Assim sendo, é importante verdadeiramente buscar compreender como as
meninas, em especial as jovens, são afetadas por esta cultura e procurar maneiras de
combatê-la pela raiz. Segundo o 8º Anuário Brasileiro da Segurança Pública, realizado
em 2013, apenas 35% das vítimas de estupro notificavam o ocorrido. Além disso, o
Instituto de Pesquisa Econômica Aplicada (IPEA) realizou um estudo, em 2014, que
indica que somente 10% das tentativas e consumações do ato criminoso em questão são
reportados à polícia. Esta é, talvez, a mais sutil e uma das maiores consequências que
pode ser citada: a subnotificação. O fato de que um número tão relativamente pequeno,
mas tão absolutamente grande e perigoso de pessoas (especialmente mulheres) relata
esse tipo de ocorrido é problemático tanto no que diz respeito às causas quanto aos
efeitos.
De parte das causas, sabe-se que a cultura do estupro reforça e reproduz
constantemente a ideia de que a vítima é mais culpada pelo que aconteceu com ela do
que o agressor. Portanto, não apenas a sociedade como também a mulher violentada
passam a acreditar que “se não estivesse usando aquela roupa”, “se não estivesse fora de
casa tão tarde” teria evitado o que ocorreu. Conforme uma pesquisa realizada pelo
Datafolha em 2016, 42% dos homens brasileiros acreditam que se a mulher “se der ao
respeito”, não será estuprada. Esse tipo de crença está intrinsecamente ligado ao receio
que muitas garotas sentem em compartilhar suas histórias e demandar justiça.
Além disso, o Mapa da Violência Contra a Mulher de 2018 mostra que 43% das
vítimas meninas possuem menos de 14 anos, o que as configura como vulneráveis.
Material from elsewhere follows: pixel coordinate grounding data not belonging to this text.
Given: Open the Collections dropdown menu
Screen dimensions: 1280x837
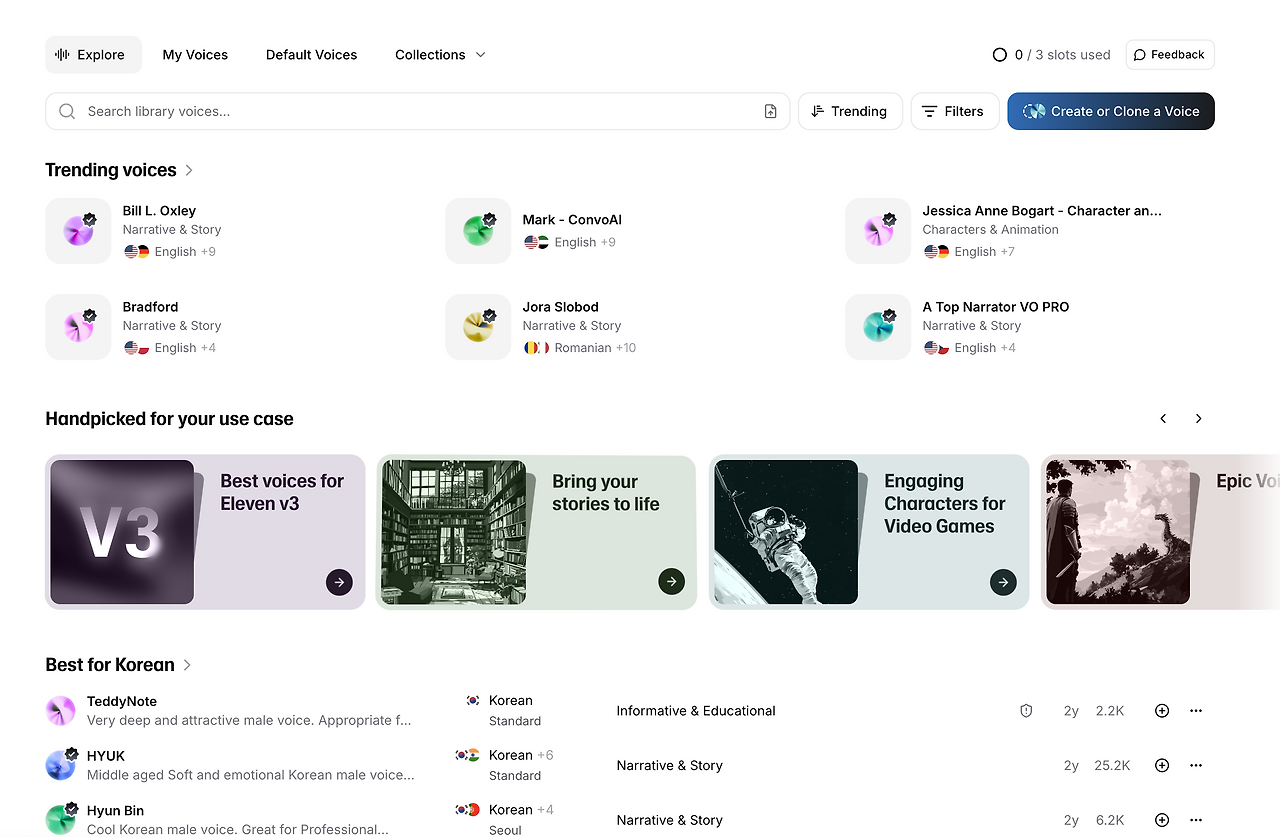Looking at the screenshot, I should (x=440, y=55).
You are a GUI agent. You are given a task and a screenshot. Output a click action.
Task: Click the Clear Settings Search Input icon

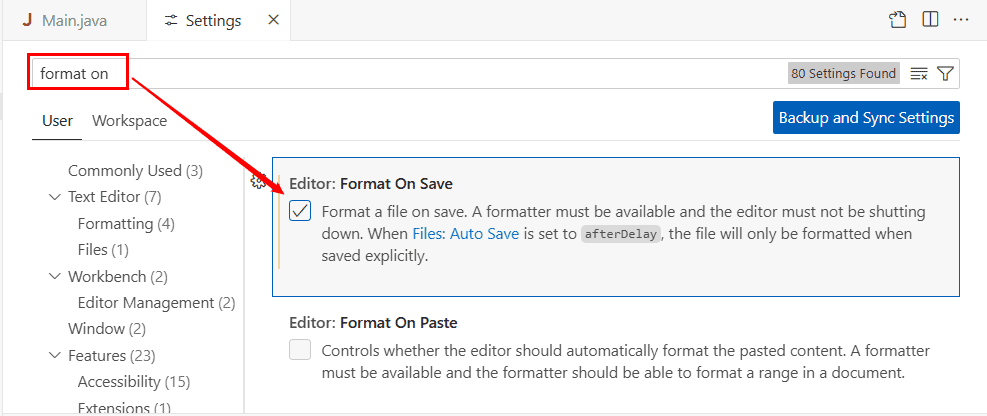[x=919, y=74]
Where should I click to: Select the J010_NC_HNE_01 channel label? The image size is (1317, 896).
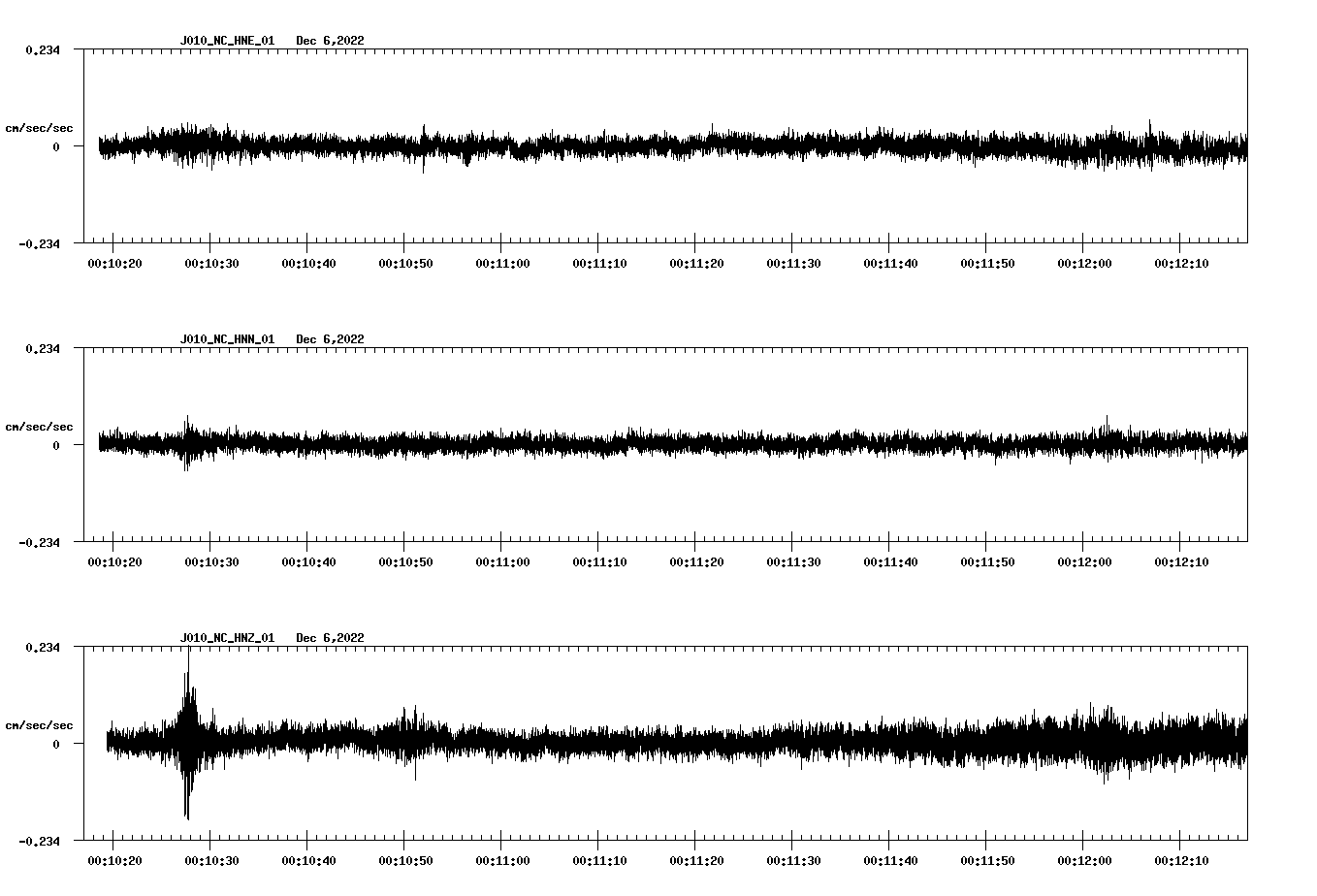coord(226,41)
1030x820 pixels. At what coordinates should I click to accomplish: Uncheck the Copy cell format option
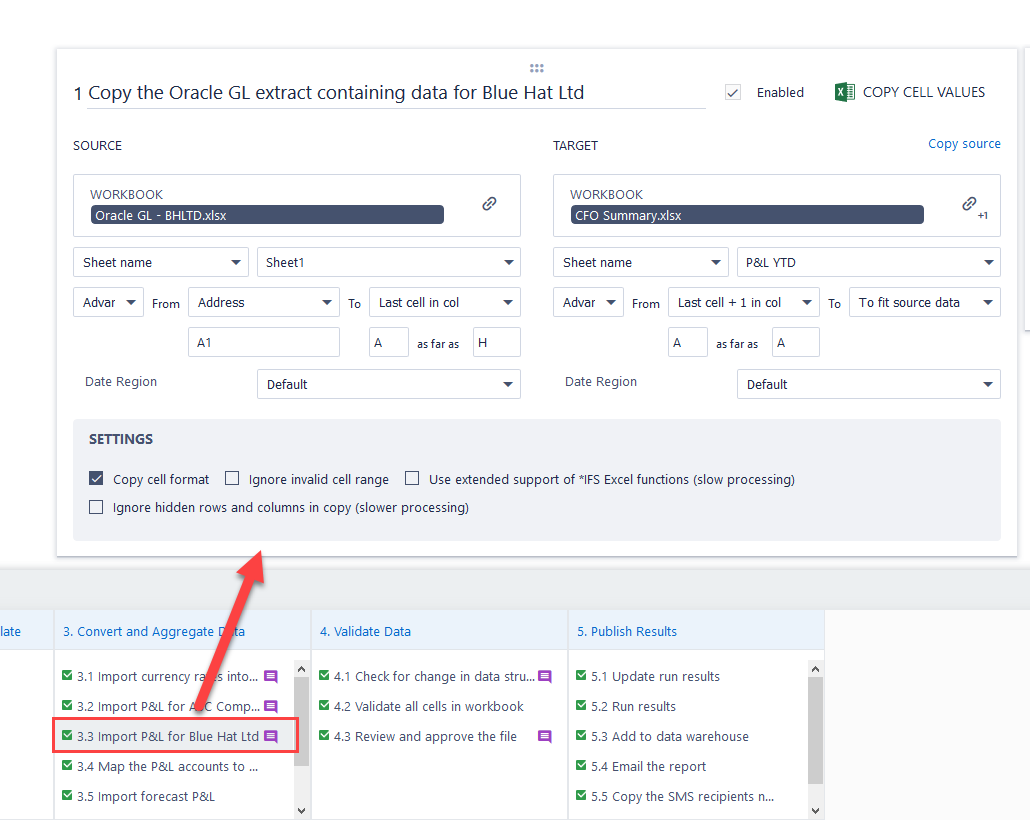click(x=97, y=479)
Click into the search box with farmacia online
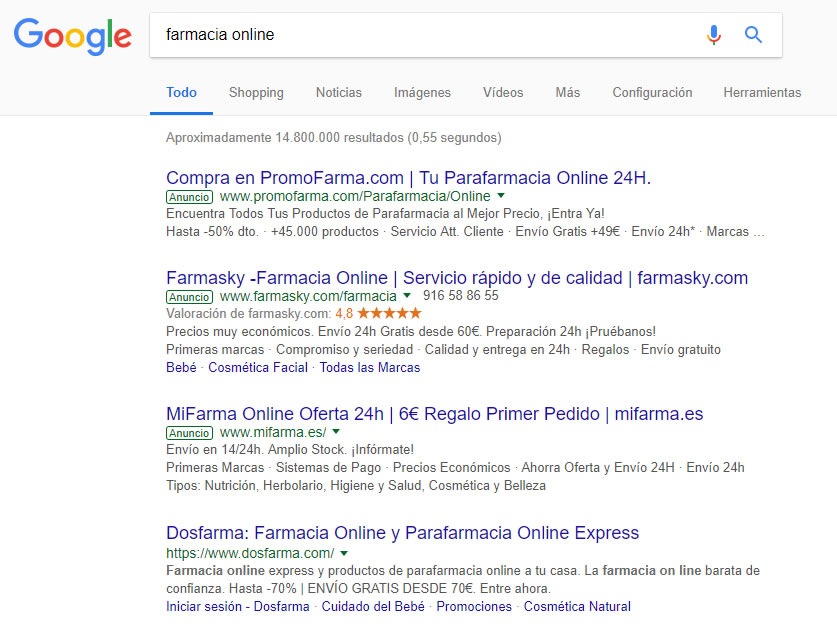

Outrossim, entre tais casos, 96,8% foram cometidos por alguém de confiança da
família, de companheiros a parentes. Já é difícil para essas crianças reconhecer uma
situação de abuso sexual, e quando reconhecem, a relação que a família possui com o
abusador deixa a vítima em uma posição extremamente sensível e intimidadora.
Destarte, a vergonha e a desconfiança voltadas às mulheres são razões
primordiais pelas quais as denúncias deixam de ser feitas. Obter a garantia de
segurança, de credibilidade e de imparcialidade é crucial para elas na hora de notificar o
estupro. Ademais, a compreensão e o apoio da família e dos amigos são, se não
igualmente, ainda mais importantes.
Quanto aos efeitos, são diversos a serem enumerados, a maioria deles
prejudicando o âmbito prático do combate ao crime sexual; isto é, com a subnotificação,
índices de vários estados não condizem com a realidade, em conformidade com o que
mostra o Grupo de Estudo de Subnotificação de Estupros em Mulheres (GESEM):
muitos municípios brasileiros possuem indicativos nulos de estupro. Consequentemente,
se torna um trabalho complicado saber quais locais precisam de atenção especial, ou se
o país inteiro demanda um cuidado muito maior.
Para mais, o fato de que poucas mulheres falam sobre o abuso que as ocorreu
significa que muitas delas não têm acesso ao tratamento psicológico do qual usualmente
precisam. O silêncio as machuca e as sequelas do acontecido são duradouras. Isso quer
dizer que além de perpetuar crimes tão hediondos como este em questão, essa cultura
também afeta diretamente a saúde mental de milhares de garotas e as mantêm caladas,
quietas, quando tudo o que elas querem é ter sua voz ouvida.
A cultura do estupro emudece, mata e precisa ter um fim. Quebrá-la a partir da
educação dos homens, e não da privação das mulheres, é urgente; desafiá-la a partir do
estudo é fundamental; escutar e respeitar as vítimas é básico e muitas vezes pode salvar
uma vida. Finalmente, é preciso visualizar a verdadeira origem do problema e lidar com
ele sem tabus ou preconceitos. Esta estrutura possui raízes muito profundas que apenas
a discussão do tema e a ação contra o machismo formador da sociedade podem arrancar.